The Great Sioux Reservation was a tract of land approximately four hundred miles long and two hundred miles wide. Negotiations to open part of it to homesteading had begun on June 3rd 1889 at the Rosebud Agency and were expected to proceed to the Standing Rock Agency by the first week in July.

Mrs. Catherine Weldon, a member of the National Indian Defense Association had arrived in Bismarck on June 3rd with her son and proceeded to Standing Rock to offer assistance to Sitting Bull who opposed the signing of the treaty. She found the elderly warrior near death from pneumonia. Over the course of the next two weeks Sitting Bull’s health improved, enough to where there was confidence that he could attend the hearings on the Treaty and also attend the July 4thparade in Bismarck at the opening of the Constitutional Convention. When she attempted to remove Sitting Bull to the Rosebud Agency, on this date in 1889, agent James McLaughlin ordered Weldon off of the reservation.

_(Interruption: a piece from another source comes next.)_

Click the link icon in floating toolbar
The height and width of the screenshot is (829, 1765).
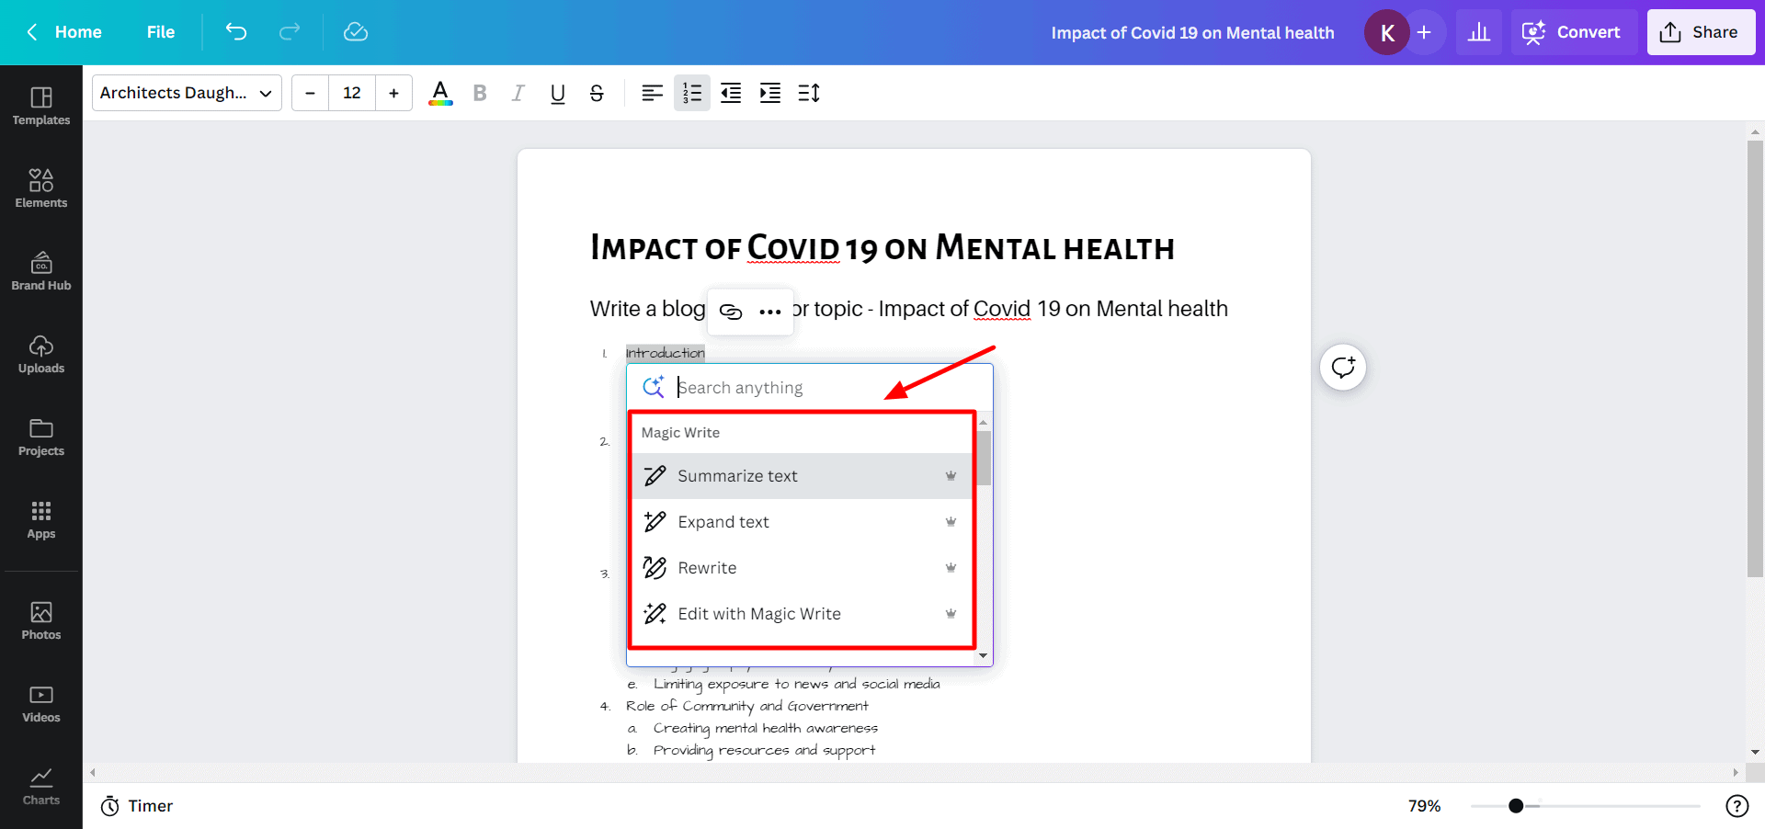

When visiting with his friend David F. Barry, the photographer, Sitting Bull reflected on the past and his hesitancy in signing the treaty. “There was a time when the Indians thought they were smart enough to cope with the whites in matters of business,” he said, “but they now realize they have been outwitted at every point. The white man is wise in books. He can read and write and we cannot. We know nothing about books and the whites have fooled us. Now we are approached with another treaty, but old men will not sign it. “ John Grass, Gall, Running Antelope and other leaders saw the treaty as inevitable, and were seeking the best terms possible. For one of the terms, Grass requested payment for the ponies taken from them upon their surrender at Fort Buford. When the negotiations were taking place at Standing Rock, Sitting Bull, along with his band, dressed in full war regalia and mounted on horseback, charged the negotiation site, but they were subdued before anyone was injured.

Sitting Bull preferred to wait, and told Barry: “We are not able to deal with your people, but in a few years our young men will know how to handle paper. They are going to school and will soon know how to trade with the government.” He was a warrior, a leader and a visionary and could see that it was a changing world. Wise in the council of the years, Sitting Bull now believed that the future of his people lay in education.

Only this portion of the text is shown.